» SOURCE DATA
* * *

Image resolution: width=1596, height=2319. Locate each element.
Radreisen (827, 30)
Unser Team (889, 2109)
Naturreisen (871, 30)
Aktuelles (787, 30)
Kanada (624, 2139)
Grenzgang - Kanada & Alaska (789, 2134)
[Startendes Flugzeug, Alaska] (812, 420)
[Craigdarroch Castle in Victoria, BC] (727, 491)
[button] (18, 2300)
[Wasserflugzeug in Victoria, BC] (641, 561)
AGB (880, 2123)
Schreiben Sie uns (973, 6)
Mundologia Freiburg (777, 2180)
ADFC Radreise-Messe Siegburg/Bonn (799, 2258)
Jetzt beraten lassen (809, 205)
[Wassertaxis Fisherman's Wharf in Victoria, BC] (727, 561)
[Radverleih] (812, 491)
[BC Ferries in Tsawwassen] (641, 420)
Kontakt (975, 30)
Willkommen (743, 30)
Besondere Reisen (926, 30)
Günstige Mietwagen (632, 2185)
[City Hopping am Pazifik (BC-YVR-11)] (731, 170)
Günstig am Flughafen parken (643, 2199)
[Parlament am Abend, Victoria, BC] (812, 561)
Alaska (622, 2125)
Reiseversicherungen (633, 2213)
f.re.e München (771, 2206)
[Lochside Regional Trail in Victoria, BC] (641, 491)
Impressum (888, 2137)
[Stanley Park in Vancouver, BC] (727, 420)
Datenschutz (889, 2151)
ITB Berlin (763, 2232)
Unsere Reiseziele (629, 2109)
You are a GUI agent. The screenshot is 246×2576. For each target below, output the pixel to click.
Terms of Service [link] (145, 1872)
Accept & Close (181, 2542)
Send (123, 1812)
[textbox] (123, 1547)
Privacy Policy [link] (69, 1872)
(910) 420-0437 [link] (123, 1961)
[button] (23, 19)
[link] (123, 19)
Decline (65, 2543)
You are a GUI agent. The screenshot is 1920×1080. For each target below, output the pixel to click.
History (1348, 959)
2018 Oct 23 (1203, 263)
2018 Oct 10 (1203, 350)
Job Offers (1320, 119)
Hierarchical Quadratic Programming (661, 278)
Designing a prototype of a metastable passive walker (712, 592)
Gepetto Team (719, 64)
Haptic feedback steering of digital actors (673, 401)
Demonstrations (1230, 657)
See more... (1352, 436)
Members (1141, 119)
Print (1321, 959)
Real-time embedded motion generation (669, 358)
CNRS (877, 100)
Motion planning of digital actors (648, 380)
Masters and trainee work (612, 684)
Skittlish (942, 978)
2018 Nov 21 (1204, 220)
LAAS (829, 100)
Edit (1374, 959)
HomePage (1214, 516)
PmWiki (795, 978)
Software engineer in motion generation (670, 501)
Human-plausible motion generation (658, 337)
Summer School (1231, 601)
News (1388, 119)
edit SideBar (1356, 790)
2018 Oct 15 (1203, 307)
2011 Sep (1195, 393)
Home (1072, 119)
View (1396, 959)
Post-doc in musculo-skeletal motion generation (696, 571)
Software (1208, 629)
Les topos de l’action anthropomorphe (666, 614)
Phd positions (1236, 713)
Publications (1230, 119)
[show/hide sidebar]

* * *

Word for word, retype each record.

Image resolution: width=1596, height=2319. Locate each element.
Radreisen (827, 30)
Unser Team (889, 2109)
Naturreisen (871, 30)
Aktuelles (787, 30)
Kanada (624, 2139)
Grenzgang - Kanada & Alaska (789, 2134)
[Startendes Flugzeug, Alaska] (812, 420)
[Craigdarroch Castle in Victoria, BC] (727, 491)
[button] (18, 2300)
[Wasserflugzeug in Victoria, BC] (641, 561)
AGB (880, 2123)
Schreiben Sie uns (973, 6)
Mundologia Freiburg (777, 2180)
ADFC Radreise-Messe Siegburg/Bonn (799, 2258)
Jetzt beraten lassen (809, 205)
[Wassertaxis Fisherman's Wharf in Victoria, BC] (727, 561)
[Radverleih] (812, 491)
[BC Ferries in Tsawwassen] (641, 420)
Kontakt (975, 30)
Willkommen (743, 30)
Besondere Reisen (926, 30)
Günstige Mietwagen (632, 2185)
[City Hopping am Pazifik (BC-YVR-11)] (731, 170)
Günstig am Flughafen parken (643, 2199)
[Parlament am Abend, Victoria, BC] (812, 561)
Alaska (622, 2125)
Reiseversicherungen (633, 2213)
f.re.e München (771, 2206)
[Lochside Regional Trail in Victoria, BC] (641, 491)
Impressum (888, 2137)
[Stanley Park in Vancouver, BC] (727, 420)
Datenschutz (889, 2151)
ITB Berlin (763, 2232)
Unsere Reiseziele (629, 2109)
You are a GUI agent. The screenshot is 246×2576. For each target below, output the pixel to click.
Terms of Service [link] (145, 1872)
Accept & Close (181, 2542)
Send (123, 1812)
[textbox] (123, 1547)
Privacy Policy [link] (69, 1872)
(910) 420-0437 [link] (123, 1961)
[button] (23, 19)
[link] (123, 19)
Decline (65, 2543)
You are a GUI agent. The screenshot is 1920×1080. For each target below, output the pixel to click.
History (1348, 959)
2018 Oct 23 (1203, 263)
2018 Oct 10 (1203, 350)
Job Offers (1320, 119)
Hierarchical Quadratic Programming (661, 278)
Designing a prototype of a metastable passive walker (712, 592)
Gepetto Team (719, 64)
Haptic feedback steering of digital actors (673, 401)
Demonstrations (1230, 657)
See more... (1352, 436)
Members (1141, 119)
Print (1321, 959)
Real-time embedded motion generation (669, 358)
CNRS (877, 100)
Motion planning of digital actors (648, 380)
Masters and trainee work (612, 684)
Skittlish (942, 978)
2018 Nov 21 (1204, 220)
LAAS (829, 100)
Edit (1374, 959)
HomePage (1214, 516)
PmWiki (795, 978)
Software engineer in motion generation (670, 501)
Human-plausible motion generation (658, 337)
Summer School (1231, 601)
News (1388, 119)
edit SideBar (1356, 790)
2018 Oct 15 (1203, 307)
2011 Sep (1195, 393)
Home (1072, 119)
View (1396, 959)
Post-doc in musculo-skeletal motion generation (696, 571)
Software (1208, 629)
Les topos de l’action anthropomorphe (666, 614)
Phd positions (1236, 713)
Publications (1230, 119)
[show/hide sidebar]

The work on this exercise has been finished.